**EXTRACTED DATA:**
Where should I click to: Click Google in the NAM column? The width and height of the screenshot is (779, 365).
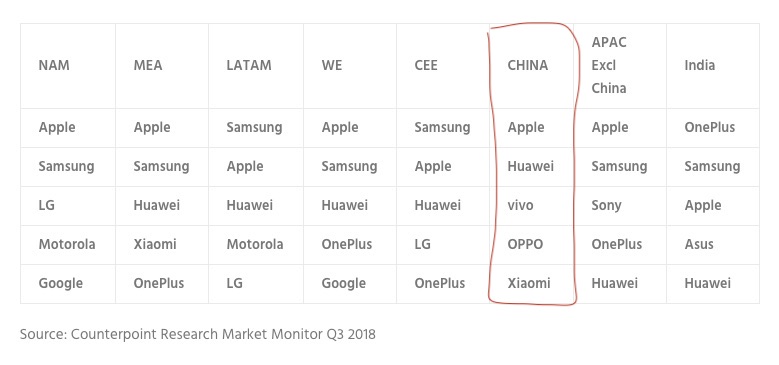click(x=61, y=283)
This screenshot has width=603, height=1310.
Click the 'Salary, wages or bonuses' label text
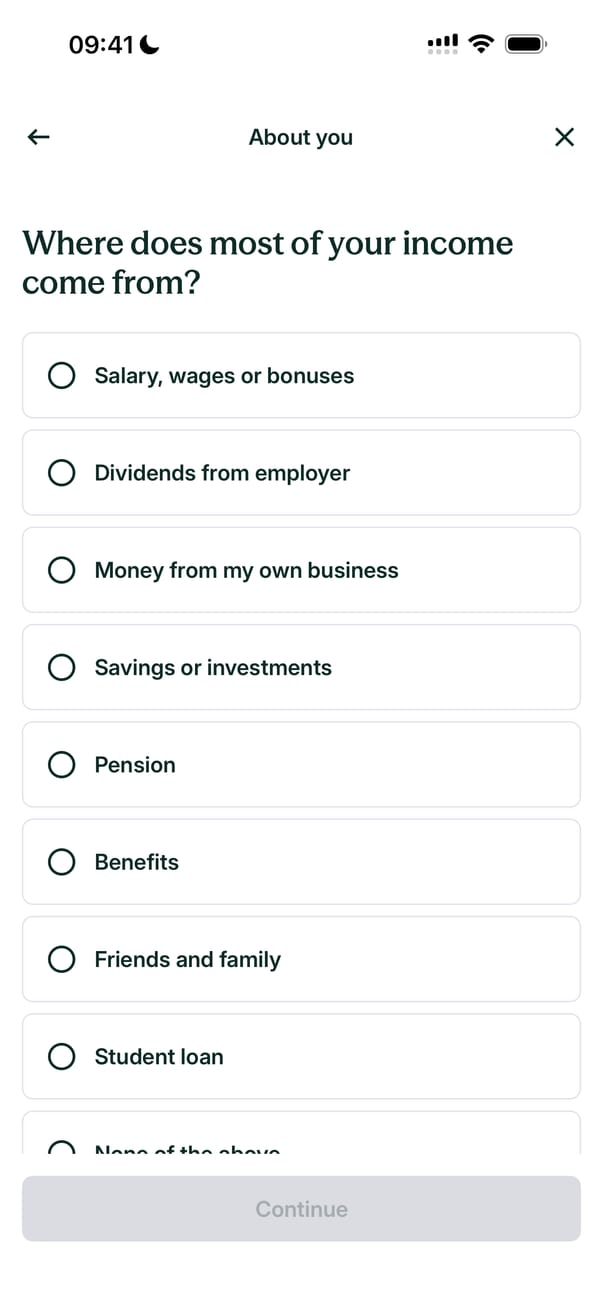coord(224,376)
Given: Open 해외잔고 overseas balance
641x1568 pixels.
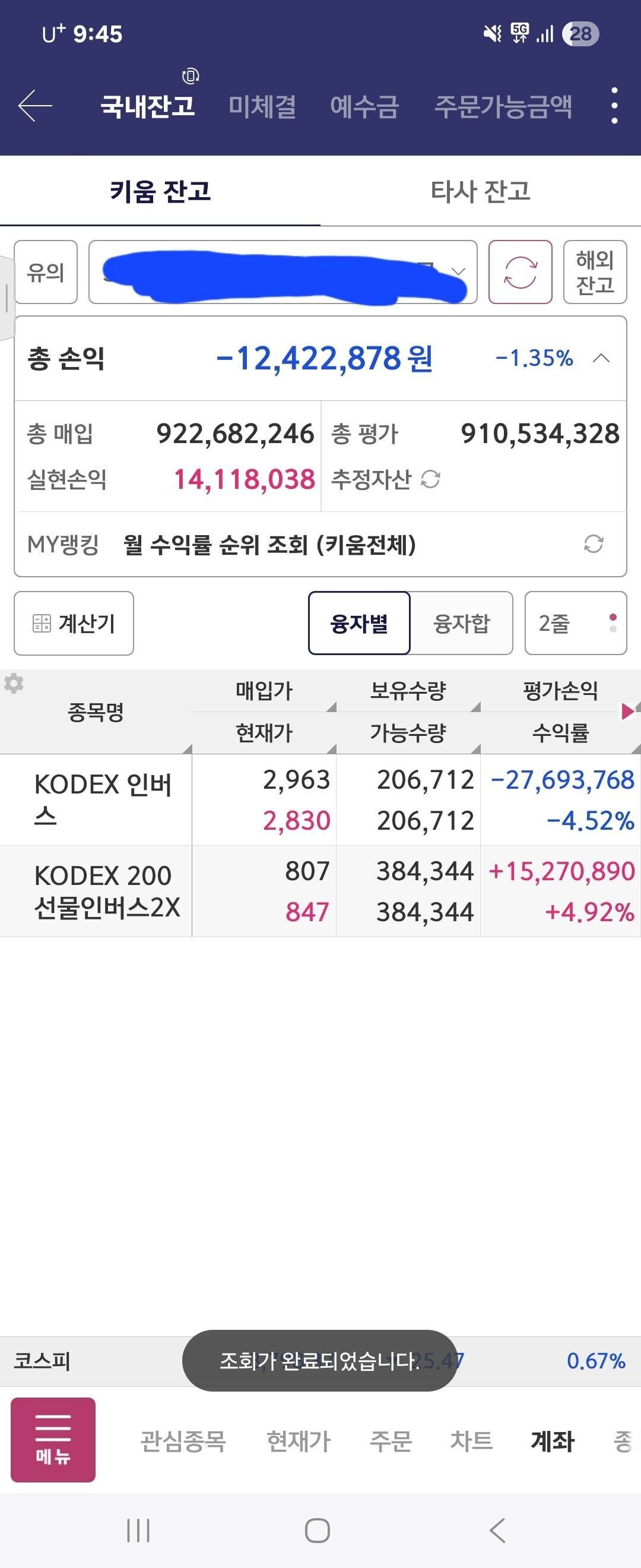Looking at the screenshot, I should point(594,272).
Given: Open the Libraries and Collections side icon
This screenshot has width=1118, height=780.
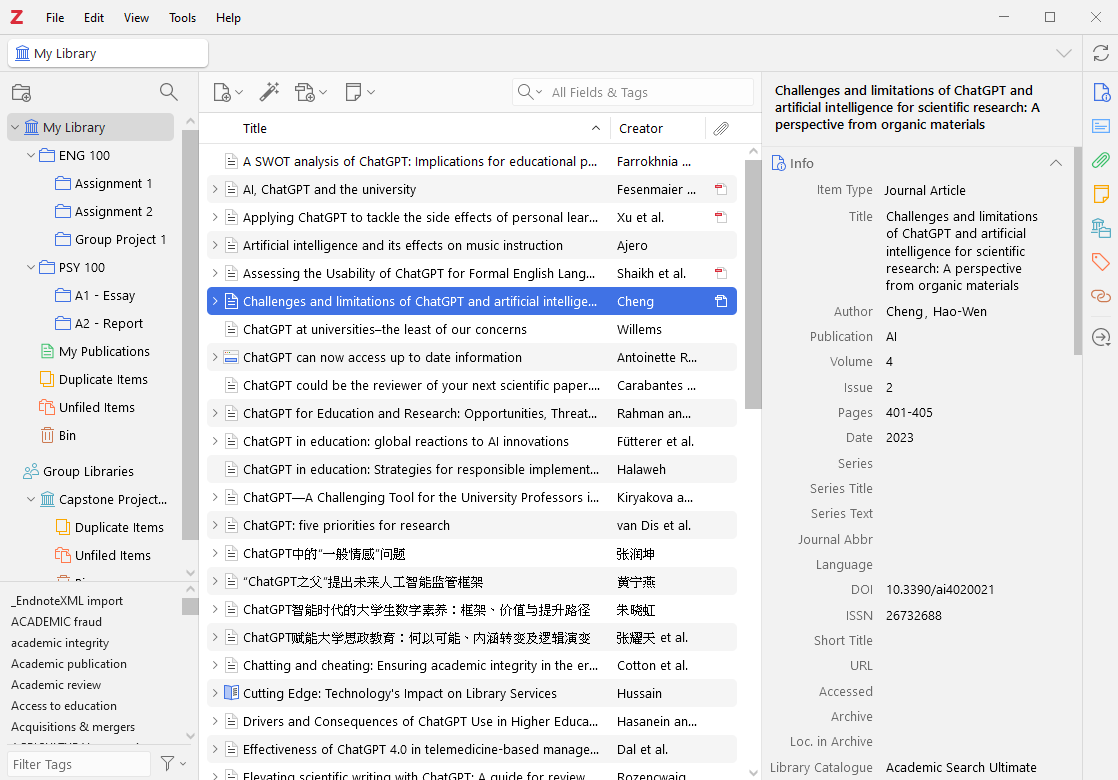Looking at the screenshot, I should click(x=1100, y=228).
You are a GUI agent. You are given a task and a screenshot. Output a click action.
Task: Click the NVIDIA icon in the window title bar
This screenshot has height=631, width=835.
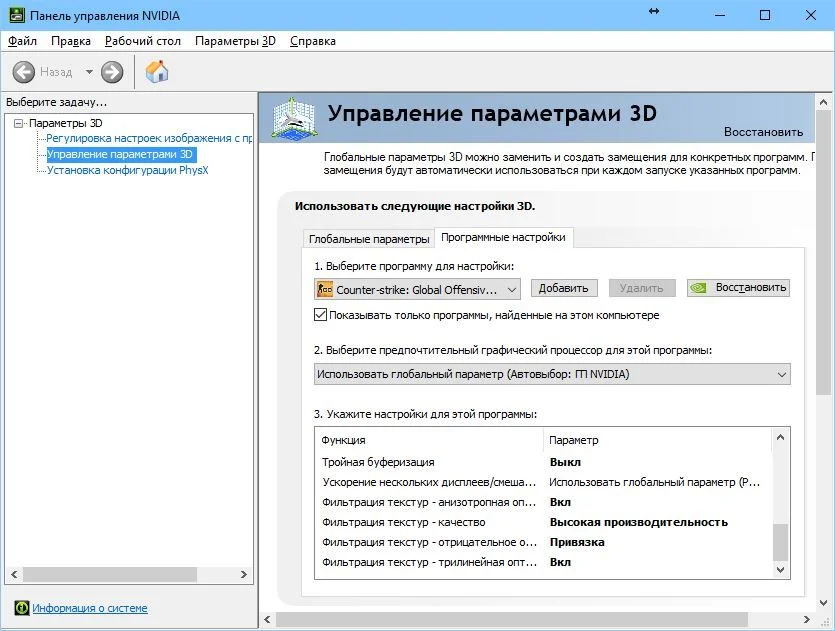click(x=15, y=15)
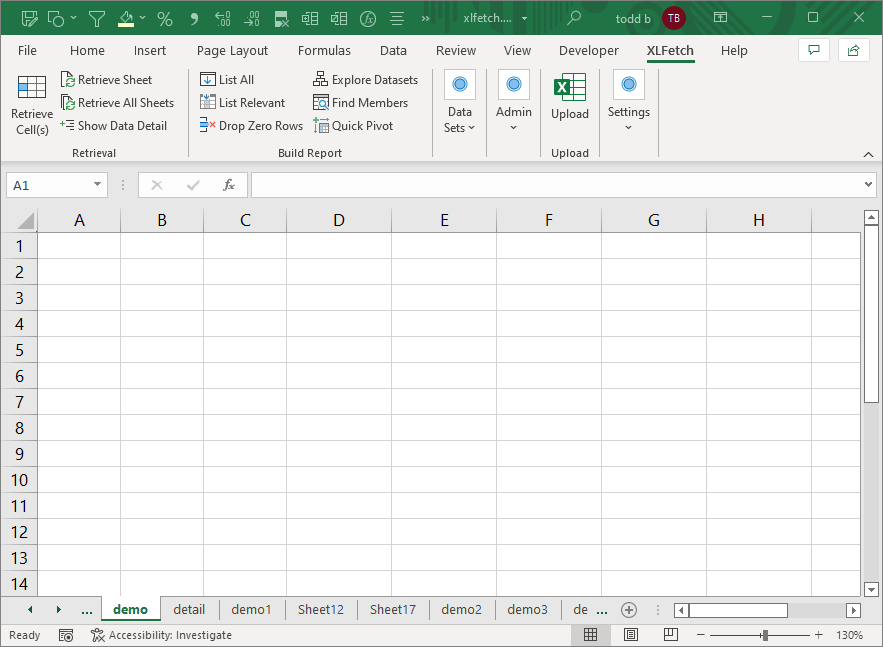The width and height of the screenshot is (883, 647).
Task: Click Accessibility: Investigate in status bar
Action: [162, 635]
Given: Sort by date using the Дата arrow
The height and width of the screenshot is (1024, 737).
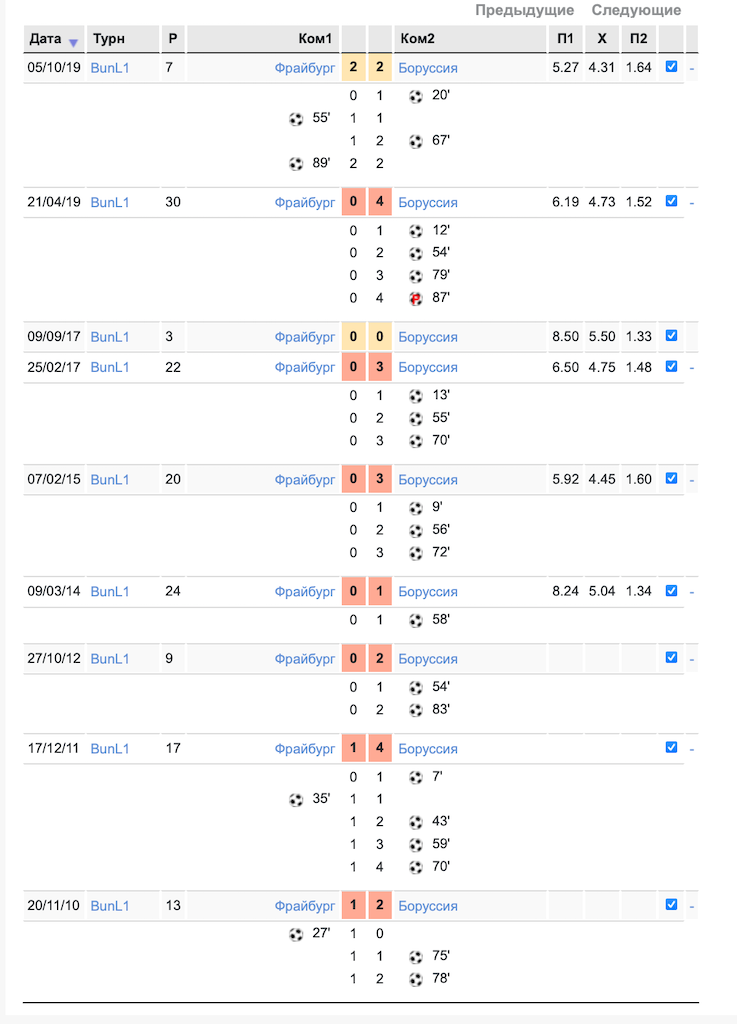Looking at the screenshot, I should [73, 42].
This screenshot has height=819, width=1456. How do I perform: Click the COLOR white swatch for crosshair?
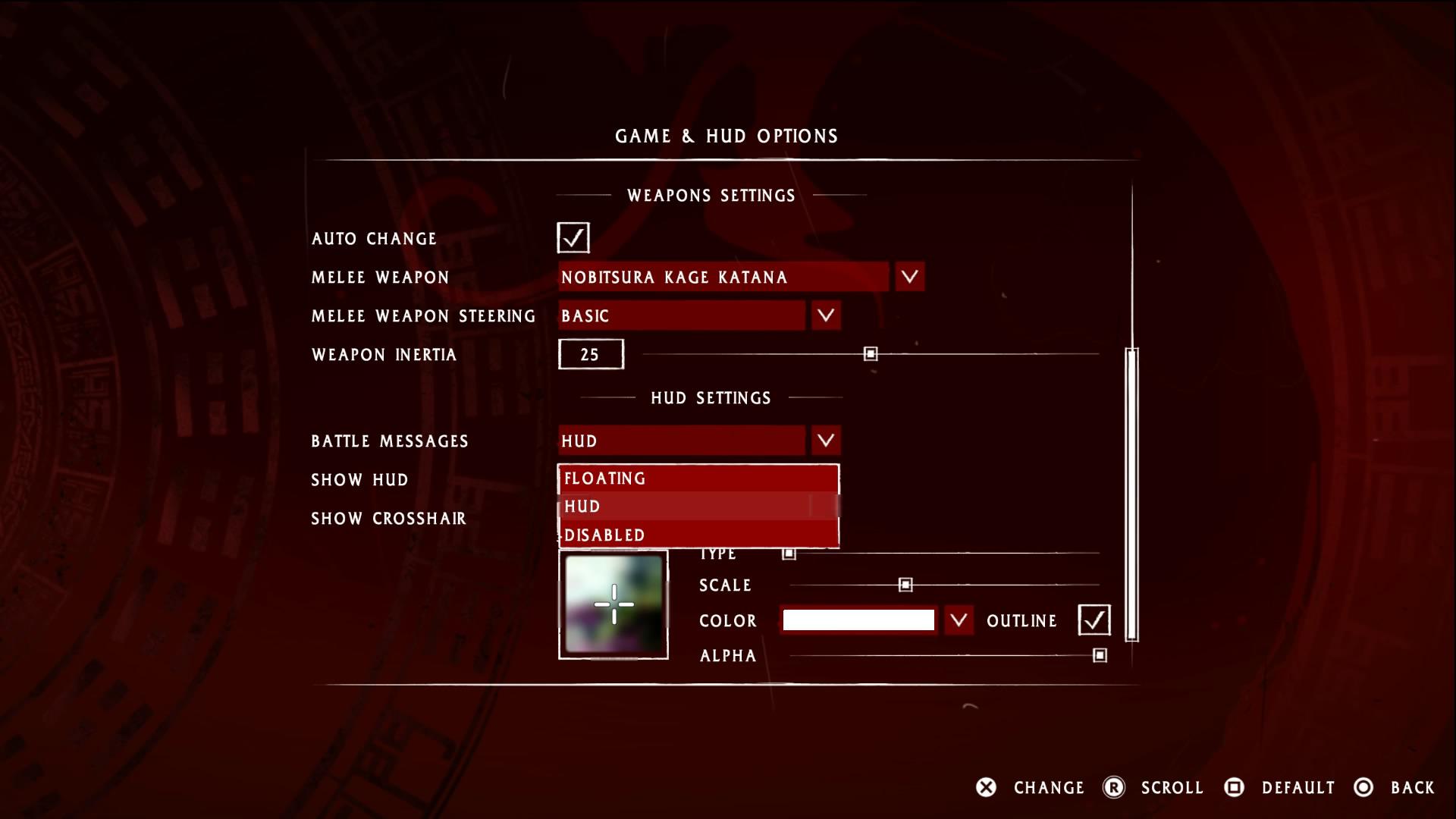(857, 621)
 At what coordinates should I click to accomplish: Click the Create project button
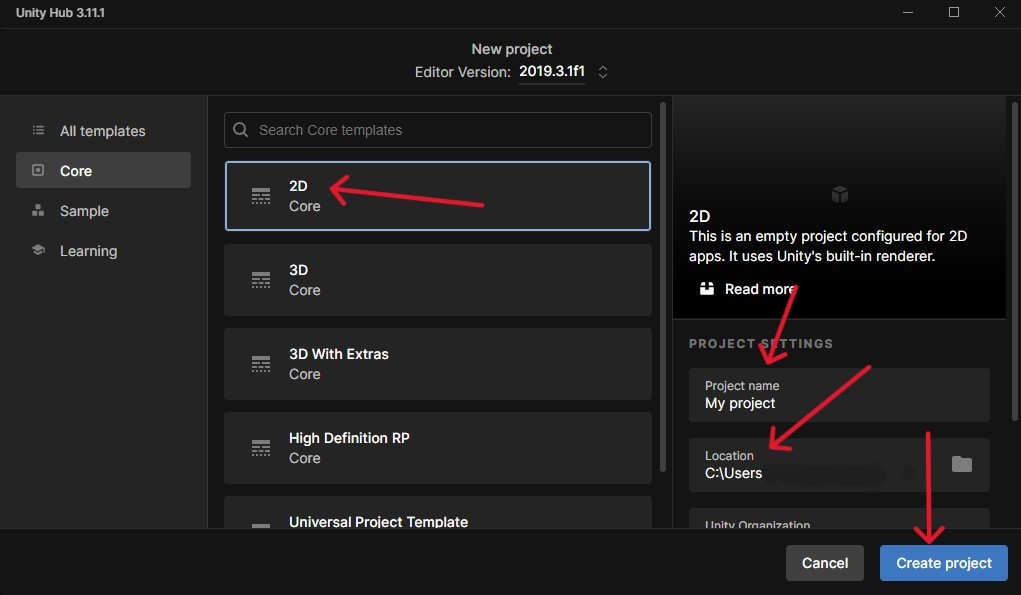pos(944,563)
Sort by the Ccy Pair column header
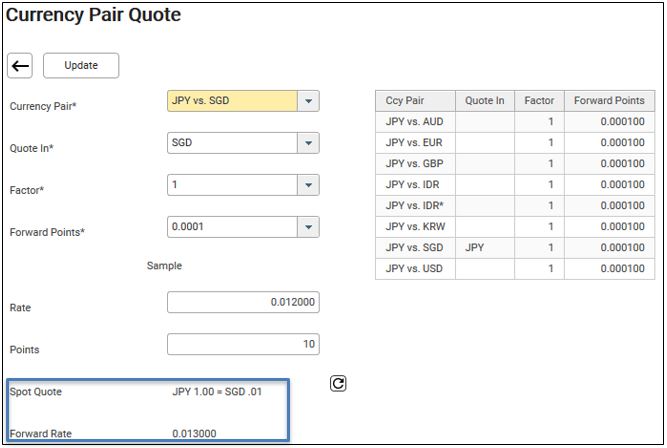The width and height of the screenshot is (667, 448). coord(415,101)
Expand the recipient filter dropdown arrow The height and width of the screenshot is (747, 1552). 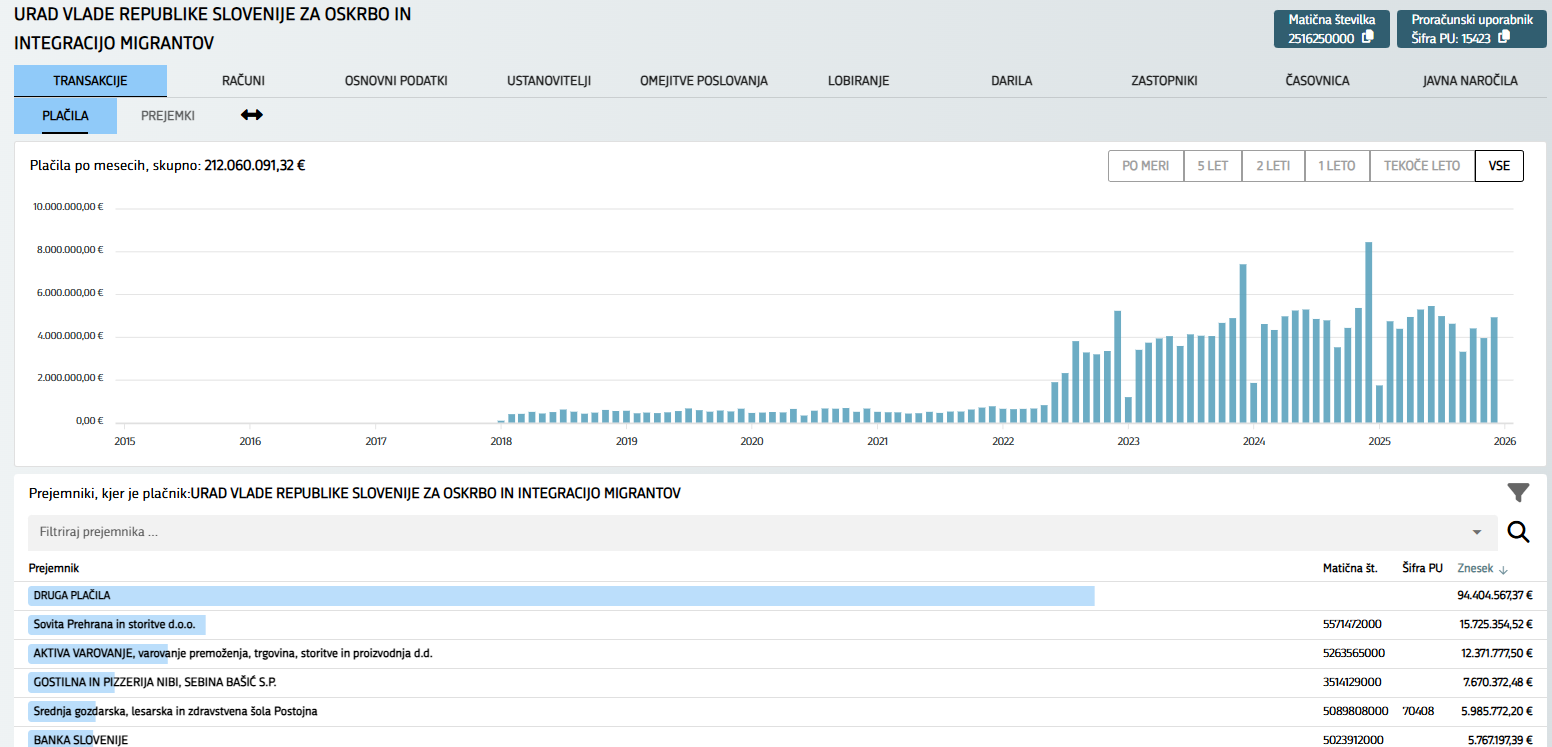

**WORK INSTRUCTIONS:** Restate the data above word for word, so that the only difference is the missing pictures.

**FINISHED EXERCISE:**
Where should I click to: Click Google in the NAM column? The width and height of the screenshot is (779, 365).
click(x=61, y=283)
This screenshot has width=603, height=1310.
Click the 'Salary, wages or bonuses' label text
coord(224,376)
Given: Open 해외잔고 overseas balance
641x1568 pixels.
Looking at the screenshot, I should point(594,272).
Given: Open the Libraries and Collections side icon
This screenshot has width=1118, height=780.
Looking at the screenshot, I should click(x=1100, y=228).
You are a GUI agent. You are given a task and a screenshot. Output a click action.
Task: Click the NVIDIA icon in the window title bar
This screenshot has height=631, width=835.
click(x=15, y=15)
The width and height of the screenshot is (883, 647).
Task: Click Accessibility: Investigate in status bar
Action: [162, 635]
Given: Sort by date using the Дата arrow
The height and width of the screenshot is (1024, 737).
Looking at the screenshot, I should [73, 42].
This screenshot has height=819, width=1456. How do I perform: Click the COLOR white swatch for crosshair?
(857, 621)
 At what coordinates should I click to accomplish: Click the Create project button
pos(944,563)
Sort by the Ccy Pair column header
The width and height of the screenshot is (667, 448). coord(415,101)
Expand the recipient filter dropdown arrow The height and width of the screenshot is (747, 1552). 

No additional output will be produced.